**AIM OF THE TASK**
All the entries that follow must be written out again exactly.

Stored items
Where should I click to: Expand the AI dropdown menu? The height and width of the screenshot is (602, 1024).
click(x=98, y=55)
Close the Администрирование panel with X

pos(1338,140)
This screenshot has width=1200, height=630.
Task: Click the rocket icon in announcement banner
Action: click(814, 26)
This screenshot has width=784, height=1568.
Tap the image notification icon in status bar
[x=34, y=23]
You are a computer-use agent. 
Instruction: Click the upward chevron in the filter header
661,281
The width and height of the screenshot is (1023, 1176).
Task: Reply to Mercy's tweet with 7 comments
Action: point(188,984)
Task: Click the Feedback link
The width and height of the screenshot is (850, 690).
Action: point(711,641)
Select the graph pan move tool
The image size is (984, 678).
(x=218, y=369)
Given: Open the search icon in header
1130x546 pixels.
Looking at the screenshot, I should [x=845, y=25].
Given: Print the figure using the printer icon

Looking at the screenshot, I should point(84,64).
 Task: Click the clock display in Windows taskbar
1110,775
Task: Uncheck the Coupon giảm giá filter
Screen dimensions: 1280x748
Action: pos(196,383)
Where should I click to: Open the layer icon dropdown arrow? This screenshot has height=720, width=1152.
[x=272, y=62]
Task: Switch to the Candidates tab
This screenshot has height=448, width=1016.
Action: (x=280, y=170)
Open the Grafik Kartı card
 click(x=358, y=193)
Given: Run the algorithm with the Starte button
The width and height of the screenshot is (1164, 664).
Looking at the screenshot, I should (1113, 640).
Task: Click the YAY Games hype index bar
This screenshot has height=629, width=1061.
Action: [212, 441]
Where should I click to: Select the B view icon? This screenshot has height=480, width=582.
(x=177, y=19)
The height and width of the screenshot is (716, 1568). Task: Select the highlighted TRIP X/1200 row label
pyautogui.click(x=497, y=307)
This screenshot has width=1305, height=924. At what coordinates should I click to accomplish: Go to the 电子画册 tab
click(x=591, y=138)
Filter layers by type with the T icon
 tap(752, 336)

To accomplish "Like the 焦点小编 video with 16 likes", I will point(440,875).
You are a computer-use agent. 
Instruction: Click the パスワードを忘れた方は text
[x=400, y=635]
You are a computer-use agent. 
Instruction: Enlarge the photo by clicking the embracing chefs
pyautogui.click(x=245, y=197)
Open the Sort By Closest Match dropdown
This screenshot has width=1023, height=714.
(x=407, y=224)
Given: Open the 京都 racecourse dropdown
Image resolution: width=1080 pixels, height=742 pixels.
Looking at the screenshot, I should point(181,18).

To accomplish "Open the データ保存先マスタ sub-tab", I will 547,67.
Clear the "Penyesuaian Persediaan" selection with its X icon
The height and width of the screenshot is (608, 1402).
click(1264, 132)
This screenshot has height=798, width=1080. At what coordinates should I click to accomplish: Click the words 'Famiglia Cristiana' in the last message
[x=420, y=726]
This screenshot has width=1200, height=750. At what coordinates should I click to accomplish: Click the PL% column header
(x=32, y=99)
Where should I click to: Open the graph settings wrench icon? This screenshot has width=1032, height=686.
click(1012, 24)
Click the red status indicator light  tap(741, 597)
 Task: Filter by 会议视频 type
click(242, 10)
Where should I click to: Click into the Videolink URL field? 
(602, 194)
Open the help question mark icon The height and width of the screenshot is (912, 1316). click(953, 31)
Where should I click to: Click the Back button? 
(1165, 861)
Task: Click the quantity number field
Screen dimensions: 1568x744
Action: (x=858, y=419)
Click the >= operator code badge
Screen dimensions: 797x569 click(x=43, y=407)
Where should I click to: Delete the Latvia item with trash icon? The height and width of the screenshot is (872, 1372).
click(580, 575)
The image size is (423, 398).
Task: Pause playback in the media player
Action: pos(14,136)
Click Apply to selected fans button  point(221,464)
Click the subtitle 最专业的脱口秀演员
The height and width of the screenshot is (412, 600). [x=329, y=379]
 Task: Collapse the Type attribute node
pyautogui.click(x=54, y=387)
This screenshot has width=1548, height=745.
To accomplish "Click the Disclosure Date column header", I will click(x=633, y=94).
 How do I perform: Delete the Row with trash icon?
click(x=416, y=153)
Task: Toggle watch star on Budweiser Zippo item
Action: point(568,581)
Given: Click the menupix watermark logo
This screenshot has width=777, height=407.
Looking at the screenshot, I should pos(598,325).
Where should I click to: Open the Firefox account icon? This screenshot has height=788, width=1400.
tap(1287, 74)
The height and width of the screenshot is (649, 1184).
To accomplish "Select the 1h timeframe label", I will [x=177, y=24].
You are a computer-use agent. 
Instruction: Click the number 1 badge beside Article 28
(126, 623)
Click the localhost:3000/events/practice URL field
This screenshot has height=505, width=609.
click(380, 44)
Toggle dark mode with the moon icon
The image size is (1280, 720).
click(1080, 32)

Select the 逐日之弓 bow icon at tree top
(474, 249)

**ANSWER TO THE EXERCISE**
Where should I click to: Expand the AI dropdown menu? The height and width of the screenshot is (602, 1024).
click(x=98, y=55)
Close the Администрирование panel with X

pos(1338,140)
This screenshot has width=1200, height=630.
Task: Click the rocket icon in announcement banner
Action: click(814, 26)
This screenshot has width=784, height=1568.
Tap the image notification icon in status bar
[x=34, y=23]
You are a computer-use agent. 
Instruction: Click the upward chevron in the filter header
661,281
The width and height of the screenshot is (1023, 1176).
Task: Reply to Mercy's tweet with 7 comments
Action: point(188,984)
Task: Click the Feedback link
The width and height of the screenshot is (850, 690).
Action: point(711,641)
Select the graph pan move tool
The image size is (984, 678).
(x=218, y=369)
Given: Open the search icon in header
1130x546 pixels.
Looking at the screenshot, I should [x=845, y=25].
Given: Print the figure using the printer icon

Looking at the screenshot, I should point(84,64).
 Task: Click the clock display in Windows taskbar
1110,775
Task: Uncheck the Coupon giảm giá filter
Screen dimensions: 1280x748
Action: pos(196,383)
Where should I click to: Open the layer icon dropdown arrow? This screenshot has height=720, width=1152.
[x=272, y=62]
Task: Switch to the Candidates tab
This screenshot has height=448, width=1016.
Action: (x=280, y=170)
Open the Grafik Kartı card
 click(x=358, y=193)
Given: Run the algorithm with the Starte button
The width and height of the screenshot is (1164, 664).
Looking at the screenshot, I should (1113, 640).
Task: Click the YAY Games hype index bar
This screenshot has height=629, width=1061.
Action: [212, 441]
Where should I click to: Select the B view icon? This screenshot has height=480, width=582.
(x=177, y=19)
The height and width of the screenshot is (716, 1568). Task: Select the highlighted TRIP X/1200 row label
pyautogui.click(x=497, y=307)
This screenshot has width=1305, height=924. At what coordinates should I click to accomplish: Go to the 电子画册 tab
click(x=591, y=138)
Filter layers by type with the T icon
 tap(752, 336)

To accomplish "Like the 焦点小编 video with 16 likes", I will point(440,875).
You are a computer-use agent. 
Instruction: Click the パスワードを忘れた方は text
[x=400, y=635]
You are a computer-use agent. 
Instruction: Enlarge the photo by clicking the embracing chefs
pyautogui.click(x=245, y=197)
Open the Sort By Closest Match dropdown
This screenshot has width=1023, height=714.
(x=407, y=224)
Given: Open the 京都 racecourse dropdown
Image resolution: width=1080 pixels, height=742 pixels.
Looking at the screenshot, I should point(181,18).

To accomplish "Open the データ保存先マスタ sub-tab", I will 547,67.
Clear the "Penyesuaian Persediaan" selection with its X icon
The height and width of the screenshot is (608, 1402).
click(1264, 132)
This screenshot has height=798, width=1080. At what coordinates should I click to accomplish: Click the words 'Famiglia Cristiana' in the last message
[x=420, y=726]
This screenshot has width=1200, height=750. At what coordinates should I click to accomplish: Click the PL% column header
(x=32, y=99)
Where should I click to: Open the graph settings wrench icon? This screenshot has width=1032, height=686.
click(1012, 24)
Click the red status indicator light  tap(741, 597)
 Task: Filter by 会议视频 type
click(242, 10)
Where should I click to: Click into the Videolink URL field? 
(602, 194)
Open the help question mark icon The height and width of the screenshot is (912, 1316). click(953, 31)
Where should I click to: Click the Back button? 
(1165, 861)
Task: Click the quantity number field
Screen dimensions: 1568x744
Action: (x=858, y=419)
Click the >= operator code badge
Screen dimensions: 797x569 click(x=43, y=407)
Where should I click to: Delete the Latvia item with trash icon? The height and width of the screenshot is (872, 1372).
click(580, 575)
The image size is (423, 398).
Task: Pause playback in the media player
Action: pos(14,136)
Click Apply to selected fans button  point(221,464)
Click the subtitle 最专业的脱口秀演员
The height and width of the screenshot is (412, 600). [x=329, y=379]
 Task: Collapse the Type attribute node
pyautogui.click(x=54, y=387)
This screenshot has width=1548, height=745.
To accomplish "Click the Disclosure Date column header", I will click(x=633, y=94).
 How do I perform: Delete the Row with trash icon?
click(x=416, y=153)
Task: Toggle watch star on Budweiser Zippo item
Action: point(568,581)
Given: Click the menupix watermark logo
This screenshot has width=777, height=407.
Looking at the screenshot, I should pos(598,325).
Where should I click to: Open the Firefox account icon? This screenshot has height=788, width=1400.
tap(1287, 74)
The height and width of the screenshot is (649, 1184).
To accomplish "Select the 1h timeframe label", I will [x=177, y=24].
You are a computer-use agent. 
Instruction: Click the number 1 badge beside Article 28
(126, 623)
Click the localhost:3000/events/practice URL field
This screenshot has height=505, width=609.
click(380, 44)
Toggle dark mode with the moon icon
The image size is (1280, 720).
click(1080, 32)

Select the 逐日之弓 bow icon at tree top
(474, 249)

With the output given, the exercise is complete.